> _MATERIAL FOR THIS TASK_
★ ★ ★ ★

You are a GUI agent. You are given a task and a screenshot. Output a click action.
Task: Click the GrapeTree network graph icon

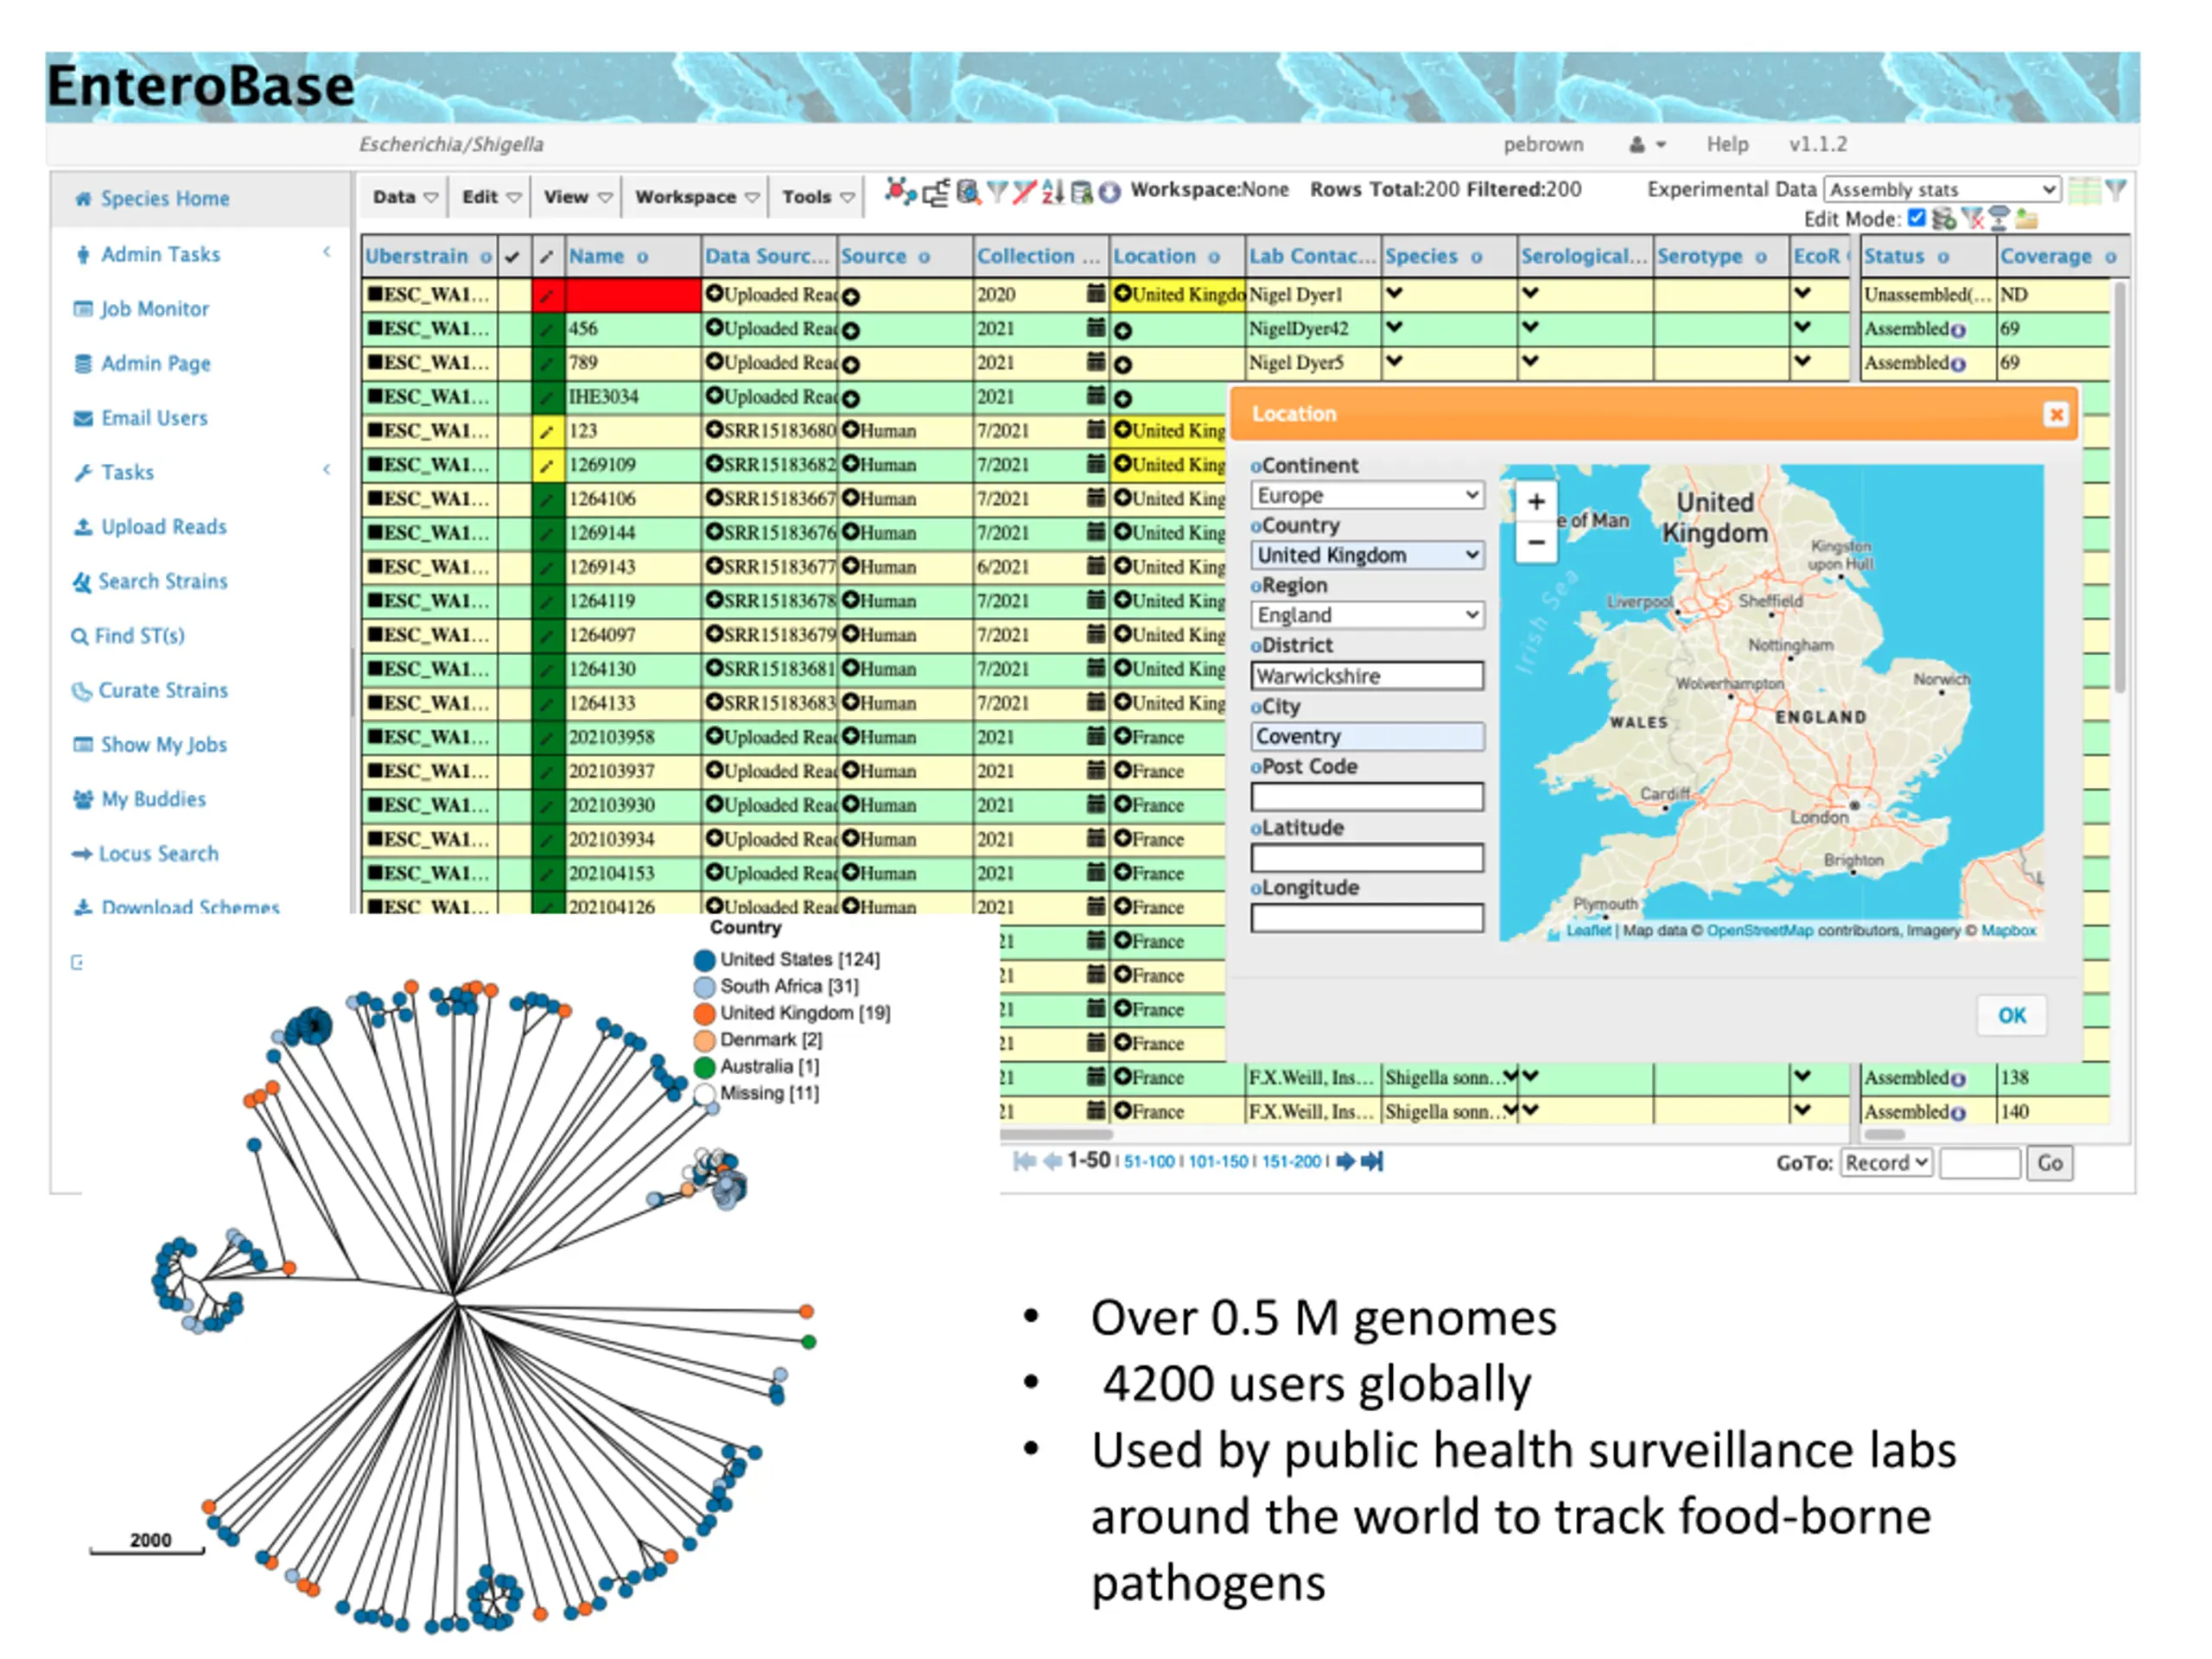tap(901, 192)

★ ★ ★ ★

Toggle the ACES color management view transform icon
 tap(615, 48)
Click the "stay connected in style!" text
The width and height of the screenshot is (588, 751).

★ ★ ★ ★

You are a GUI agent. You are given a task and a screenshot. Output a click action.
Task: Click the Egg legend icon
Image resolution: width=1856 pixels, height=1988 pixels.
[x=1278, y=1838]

★ ★ ★ ★

> _WORK TO COMPLETE_
Print exactly the lines above from the one with "Toggle the ACES" to the one with "The width and", including both.

> _WORKED SOLUTION_
Toggle the ACES color management view transform icon
 tap(615, 48)
Click the "stay connected in style!" text
The width and height of the screenshot is (588, 751).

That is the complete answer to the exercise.